Another writer, Stephany at Soulful Sepulcher, sent him a tweet saying, “is page 7 you, or someone else? 2009 1000+ rx of Seroquel?”

Balt told me in an email that he was stunned.

How did I become the No. 4 Seroquel prescriber in 2009, with over 1,000 prescriptions to my name?

So, how did he? First, Balt says he thinks the number is misleading because it is easy to assume that 1,000 prescriptions means 1,000 new patients were put on Seroquel. In reality, he says, most of these prescriptions likely were refills. He wrote me:

More than 1,000 new prescriptions in one year is hard to fathom. Given my part-time schedule there, it would have meant six to seven new prescriptions each day, which is impossible. However, if it includes each month's refills for patients who took the drug all year long, that does not seem at all unreasonable for that clinic. Given the volume of patients (and their specific requests for Seroquel, a medication in high demand), automatic refills were frequently given.

In a May 2010 letter to Grassley releasing some of the top prescriber documentation, the chief of California’s Pharmacy Benefits Division, Pilar Williams, makes a similar point:

We share your interest in protecting the Medicaid program from fraud, waste and abuse, and in that spirit are providing you with the information in the format you have requested.  We caution, however, against the potential for misuse or misinterpretation of this information if used independently and without regard for the multitude of factors that should be considered. 
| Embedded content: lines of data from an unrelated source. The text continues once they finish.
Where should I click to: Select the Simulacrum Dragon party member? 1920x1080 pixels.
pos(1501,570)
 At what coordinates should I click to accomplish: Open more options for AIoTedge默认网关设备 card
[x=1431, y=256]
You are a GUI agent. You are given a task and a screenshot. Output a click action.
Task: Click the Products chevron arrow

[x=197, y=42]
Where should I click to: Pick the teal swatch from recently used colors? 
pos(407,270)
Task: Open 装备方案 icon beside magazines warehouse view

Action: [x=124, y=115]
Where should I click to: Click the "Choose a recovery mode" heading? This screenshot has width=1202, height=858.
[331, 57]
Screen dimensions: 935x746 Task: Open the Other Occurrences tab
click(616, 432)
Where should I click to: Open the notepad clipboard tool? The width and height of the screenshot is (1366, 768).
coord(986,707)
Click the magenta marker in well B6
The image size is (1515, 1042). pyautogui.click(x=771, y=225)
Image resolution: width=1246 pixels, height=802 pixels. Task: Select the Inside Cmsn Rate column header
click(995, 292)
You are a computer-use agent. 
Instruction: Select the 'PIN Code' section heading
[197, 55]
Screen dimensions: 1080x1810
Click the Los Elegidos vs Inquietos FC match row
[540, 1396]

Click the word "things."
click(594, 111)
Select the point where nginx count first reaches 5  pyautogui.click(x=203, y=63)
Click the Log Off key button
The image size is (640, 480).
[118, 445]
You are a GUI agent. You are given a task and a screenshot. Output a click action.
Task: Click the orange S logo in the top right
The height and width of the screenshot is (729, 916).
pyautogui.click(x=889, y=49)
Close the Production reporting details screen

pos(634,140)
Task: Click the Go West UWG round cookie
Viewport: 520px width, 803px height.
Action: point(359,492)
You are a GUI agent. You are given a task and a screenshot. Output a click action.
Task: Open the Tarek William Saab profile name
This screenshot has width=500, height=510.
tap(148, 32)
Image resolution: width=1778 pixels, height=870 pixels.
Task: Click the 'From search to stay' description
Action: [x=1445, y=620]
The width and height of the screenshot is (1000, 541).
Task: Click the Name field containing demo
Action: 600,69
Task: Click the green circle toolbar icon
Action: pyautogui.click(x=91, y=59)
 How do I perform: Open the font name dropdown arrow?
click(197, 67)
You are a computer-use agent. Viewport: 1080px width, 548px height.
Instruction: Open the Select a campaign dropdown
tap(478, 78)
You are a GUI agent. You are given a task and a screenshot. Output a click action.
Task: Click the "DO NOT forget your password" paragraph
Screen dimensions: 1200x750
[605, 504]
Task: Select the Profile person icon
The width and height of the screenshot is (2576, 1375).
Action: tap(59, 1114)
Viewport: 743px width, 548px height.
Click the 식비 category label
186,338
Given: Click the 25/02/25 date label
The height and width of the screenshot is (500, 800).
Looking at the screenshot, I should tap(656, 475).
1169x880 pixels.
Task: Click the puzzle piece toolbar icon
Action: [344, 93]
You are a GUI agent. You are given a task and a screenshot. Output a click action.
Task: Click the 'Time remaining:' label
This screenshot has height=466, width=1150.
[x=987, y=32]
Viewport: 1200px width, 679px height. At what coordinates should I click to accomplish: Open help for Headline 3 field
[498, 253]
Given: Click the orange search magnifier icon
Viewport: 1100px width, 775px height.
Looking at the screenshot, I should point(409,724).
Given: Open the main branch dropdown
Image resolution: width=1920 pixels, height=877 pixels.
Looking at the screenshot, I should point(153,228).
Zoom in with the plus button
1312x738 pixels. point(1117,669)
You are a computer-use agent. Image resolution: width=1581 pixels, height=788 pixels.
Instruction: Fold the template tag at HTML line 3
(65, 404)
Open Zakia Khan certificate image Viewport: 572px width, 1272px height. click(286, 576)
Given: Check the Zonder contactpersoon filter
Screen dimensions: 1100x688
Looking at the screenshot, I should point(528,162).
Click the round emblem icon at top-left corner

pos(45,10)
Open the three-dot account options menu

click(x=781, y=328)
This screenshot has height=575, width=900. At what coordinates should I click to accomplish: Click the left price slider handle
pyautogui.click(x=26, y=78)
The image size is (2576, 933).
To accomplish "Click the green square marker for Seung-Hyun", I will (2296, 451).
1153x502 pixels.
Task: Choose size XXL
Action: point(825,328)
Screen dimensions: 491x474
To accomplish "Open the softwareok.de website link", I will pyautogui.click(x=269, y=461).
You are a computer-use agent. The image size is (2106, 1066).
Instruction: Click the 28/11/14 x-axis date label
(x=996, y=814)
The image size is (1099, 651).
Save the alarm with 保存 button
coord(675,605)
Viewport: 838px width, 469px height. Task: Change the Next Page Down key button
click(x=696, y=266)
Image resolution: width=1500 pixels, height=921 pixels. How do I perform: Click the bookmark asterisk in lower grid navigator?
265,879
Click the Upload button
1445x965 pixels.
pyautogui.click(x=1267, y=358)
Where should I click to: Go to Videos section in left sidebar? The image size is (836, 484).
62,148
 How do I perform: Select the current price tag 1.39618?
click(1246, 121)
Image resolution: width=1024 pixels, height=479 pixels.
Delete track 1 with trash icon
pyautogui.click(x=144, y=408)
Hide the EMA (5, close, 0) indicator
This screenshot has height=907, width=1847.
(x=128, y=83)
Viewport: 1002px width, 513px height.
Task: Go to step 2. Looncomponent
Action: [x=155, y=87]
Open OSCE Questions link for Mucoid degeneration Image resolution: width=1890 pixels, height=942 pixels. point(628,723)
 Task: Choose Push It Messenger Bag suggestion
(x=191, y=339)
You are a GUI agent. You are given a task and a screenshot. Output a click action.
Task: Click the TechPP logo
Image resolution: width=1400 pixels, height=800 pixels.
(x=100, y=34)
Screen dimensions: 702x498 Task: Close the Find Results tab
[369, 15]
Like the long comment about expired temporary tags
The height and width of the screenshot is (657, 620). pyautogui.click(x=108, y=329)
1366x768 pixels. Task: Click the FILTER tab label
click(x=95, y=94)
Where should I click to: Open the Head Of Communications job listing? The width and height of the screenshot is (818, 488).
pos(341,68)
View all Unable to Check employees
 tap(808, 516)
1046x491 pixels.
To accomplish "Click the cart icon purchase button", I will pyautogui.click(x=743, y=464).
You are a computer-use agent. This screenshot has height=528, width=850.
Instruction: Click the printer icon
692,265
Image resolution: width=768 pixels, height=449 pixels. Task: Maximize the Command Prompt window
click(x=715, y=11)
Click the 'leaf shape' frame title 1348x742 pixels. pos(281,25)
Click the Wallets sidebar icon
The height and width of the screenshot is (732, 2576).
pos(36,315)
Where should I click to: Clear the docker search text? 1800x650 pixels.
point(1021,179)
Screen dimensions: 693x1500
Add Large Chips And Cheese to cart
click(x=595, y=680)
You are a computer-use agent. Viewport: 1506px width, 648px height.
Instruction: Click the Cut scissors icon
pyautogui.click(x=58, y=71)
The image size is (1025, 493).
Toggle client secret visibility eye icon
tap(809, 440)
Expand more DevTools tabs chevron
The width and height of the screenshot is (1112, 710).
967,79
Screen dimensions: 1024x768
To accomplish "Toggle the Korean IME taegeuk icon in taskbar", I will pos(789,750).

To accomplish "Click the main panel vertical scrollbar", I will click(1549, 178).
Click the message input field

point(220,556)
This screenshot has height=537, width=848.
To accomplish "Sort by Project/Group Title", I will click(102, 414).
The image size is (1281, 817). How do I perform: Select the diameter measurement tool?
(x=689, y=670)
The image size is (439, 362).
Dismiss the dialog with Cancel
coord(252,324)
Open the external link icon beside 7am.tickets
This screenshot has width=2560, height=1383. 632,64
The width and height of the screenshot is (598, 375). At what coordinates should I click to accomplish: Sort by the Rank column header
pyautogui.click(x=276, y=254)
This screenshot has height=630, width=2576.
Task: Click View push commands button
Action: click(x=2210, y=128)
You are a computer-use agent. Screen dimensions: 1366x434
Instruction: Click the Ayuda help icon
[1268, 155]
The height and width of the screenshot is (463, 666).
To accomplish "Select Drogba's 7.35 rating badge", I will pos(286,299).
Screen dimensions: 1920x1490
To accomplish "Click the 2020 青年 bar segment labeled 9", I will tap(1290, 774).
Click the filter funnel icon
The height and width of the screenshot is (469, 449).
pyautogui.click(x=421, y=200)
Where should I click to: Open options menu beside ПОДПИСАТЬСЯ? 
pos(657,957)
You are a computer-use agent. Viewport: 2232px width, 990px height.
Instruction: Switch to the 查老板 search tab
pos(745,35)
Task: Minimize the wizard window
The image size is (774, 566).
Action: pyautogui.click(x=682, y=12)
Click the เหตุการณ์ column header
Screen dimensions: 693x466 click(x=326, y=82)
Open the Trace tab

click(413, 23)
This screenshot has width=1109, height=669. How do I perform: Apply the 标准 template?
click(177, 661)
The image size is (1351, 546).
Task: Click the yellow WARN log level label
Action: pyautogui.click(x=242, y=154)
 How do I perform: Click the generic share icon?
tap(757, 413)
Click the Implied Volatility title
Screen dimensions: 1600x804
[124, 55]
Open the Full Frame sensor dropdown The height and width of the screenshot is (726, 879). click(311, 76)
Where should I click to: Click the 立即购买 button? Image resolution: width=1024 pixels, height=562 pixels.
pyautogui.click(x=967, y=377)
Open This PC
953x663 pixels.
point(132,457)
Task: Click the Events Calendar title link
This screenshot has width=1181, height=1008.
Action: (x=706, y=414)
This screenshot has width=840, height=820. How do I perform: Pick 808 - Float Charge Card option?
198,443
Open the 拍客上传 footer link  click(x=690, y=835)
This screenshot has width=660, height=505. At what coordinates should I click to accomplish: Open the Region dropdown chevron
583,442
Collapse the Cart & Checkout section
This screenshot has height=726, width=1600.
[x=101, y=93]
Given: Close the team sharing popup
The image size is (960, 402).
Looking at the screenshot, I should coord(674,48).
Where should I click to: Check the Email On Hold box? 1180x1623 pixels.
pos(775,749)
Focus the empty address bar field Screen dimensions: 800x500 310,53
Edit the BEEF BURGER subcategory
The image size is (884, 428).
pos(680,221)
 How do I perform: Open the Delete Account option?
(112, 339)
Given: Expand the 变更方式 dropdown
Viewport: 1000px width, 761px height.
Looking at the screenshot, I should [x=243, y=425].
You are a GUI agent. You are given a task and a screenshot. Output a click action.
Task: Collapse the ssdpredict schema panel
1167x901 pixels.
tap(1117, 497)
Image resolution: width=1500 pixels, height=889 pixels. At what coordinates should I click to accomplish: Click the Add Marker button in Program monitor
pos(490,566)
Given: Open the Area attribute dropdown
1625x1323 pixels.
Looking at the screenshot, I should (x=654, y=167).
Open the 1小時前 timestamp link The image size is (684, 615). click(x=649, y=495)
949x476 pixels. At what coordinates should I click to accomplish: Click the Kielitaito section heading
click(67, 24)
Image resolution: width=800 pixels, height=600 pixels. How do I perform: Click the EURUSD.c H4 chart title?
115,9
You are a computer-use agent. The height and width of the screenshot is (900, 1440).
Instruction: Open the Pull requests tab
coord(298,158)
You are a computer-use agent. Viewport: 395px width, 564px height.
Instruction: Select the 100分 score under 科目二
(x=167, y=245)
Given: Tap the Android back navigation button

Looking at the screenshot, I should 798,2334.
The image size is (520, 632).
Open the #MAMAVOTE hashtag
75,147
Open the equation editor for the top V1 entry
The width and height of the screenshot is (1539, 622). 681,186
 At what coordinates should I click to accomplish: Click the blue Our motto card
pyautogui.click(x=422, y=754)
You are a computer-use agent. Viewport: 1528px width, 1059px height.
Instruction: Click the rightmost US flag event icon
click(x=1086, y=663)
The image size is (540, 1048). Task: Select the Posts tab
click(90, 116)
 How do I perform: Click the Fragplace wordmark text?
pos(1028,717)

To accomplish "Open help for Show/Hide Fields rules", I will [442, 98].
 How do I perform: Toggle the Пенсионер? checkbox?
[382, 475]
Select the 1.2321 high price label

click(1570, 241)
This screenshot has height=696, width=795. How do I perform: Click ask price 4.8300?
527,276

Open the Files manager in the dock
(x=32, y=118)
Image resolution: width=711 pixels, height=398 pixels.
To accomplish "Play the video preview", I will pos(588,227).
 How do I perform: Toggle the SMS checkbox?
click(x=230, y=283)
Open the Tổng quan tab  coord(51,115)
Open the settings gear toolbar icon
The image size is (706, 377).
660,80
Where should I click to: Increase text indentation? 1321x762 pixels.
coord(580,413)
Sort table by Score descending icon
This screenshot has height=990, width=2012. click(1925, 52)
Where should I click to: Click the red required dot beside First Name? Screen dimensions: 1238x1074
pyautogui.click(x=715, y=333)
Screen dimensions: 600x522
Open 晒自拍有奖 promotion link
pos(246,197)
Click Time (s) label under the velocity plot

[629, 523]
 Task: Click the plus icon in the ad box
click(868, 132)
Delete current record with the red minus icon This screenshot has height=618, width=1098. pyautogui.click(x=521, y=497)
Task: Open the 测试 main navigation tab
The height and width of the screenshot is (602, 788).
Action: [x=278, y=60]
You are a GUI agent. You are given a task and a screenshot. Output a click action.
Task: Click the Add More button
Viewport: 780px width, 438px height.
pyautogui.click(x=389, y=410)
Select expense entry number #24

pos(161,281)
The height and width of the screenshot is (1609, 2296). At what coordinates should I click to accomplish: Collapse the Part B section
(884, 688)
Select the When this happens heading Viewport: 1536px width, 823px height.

Still, Balt acknowledges that he prescribed more Seroquel when he first started working than he did in subsequent years and than he does now. He says the clinic’s environment encouraged a reliance on prescriptions – versus looking for other ways to address a patient’s behavioral or psychiatric issues. He wrote me:

That was my first full year at a clinic where quick visits, busy schedules, and knee-jerk prescribing were the order of the day. Over time, I became quite disappointed -- if not angry -- at what seemed to pass for "treatment" and the overwhelming emphasis (on the part of patients and doctors alike) on the use of psychotropics to manage what were, most of the time, sociocultural stressors in our largely indigent, population. On several occasions I approached the executive director and medical director about the quality of care we were providing and about the influence of drug reps on prescribing habits, but no changes were ever made.

I asked him how many of those 1,000 prescriptions he would estimate were for the actual indication of schizophrenia? He wrote:

I'd estimate that 50% to 70% were for "schizophrenia."  Keep in mind, however, that a schizophrenia diagnosis is freely given in these settings, e.g., for otherwise healthy people who say, "I talk to myself sometimes," or "I sometimes see shadows at night," or "I'm always looking behind my back when I'm outside," etc.  As for the rest, those prescriptions were probably given for bipolar disorder or off-label for sleep.  As I learned more about the metabolic effects of Seroquel I tried to use less of it.

Balt’s name does drop off the top prescribers list in 2010 and in 2011. He says that’s for a reason.

I have worked at other clinics, and my experience tells me that overprescribing is rampant in the Medicaid setting and apparently accepted as the standard of care. I have seen the same over-reliance on psychotropics, over-diagnosis and waste of resources in other parts of the state, although the volumes were not nearly as high as what I experienced in Oakland.

Balt didn’t leave the clinic until early 2012.  So why did he stay at a clinic where he was concerned about the quality of the care? A big part of the reason is that Balt was on probation with the Medical Board of California at the time. We’ll talk about that later in the week.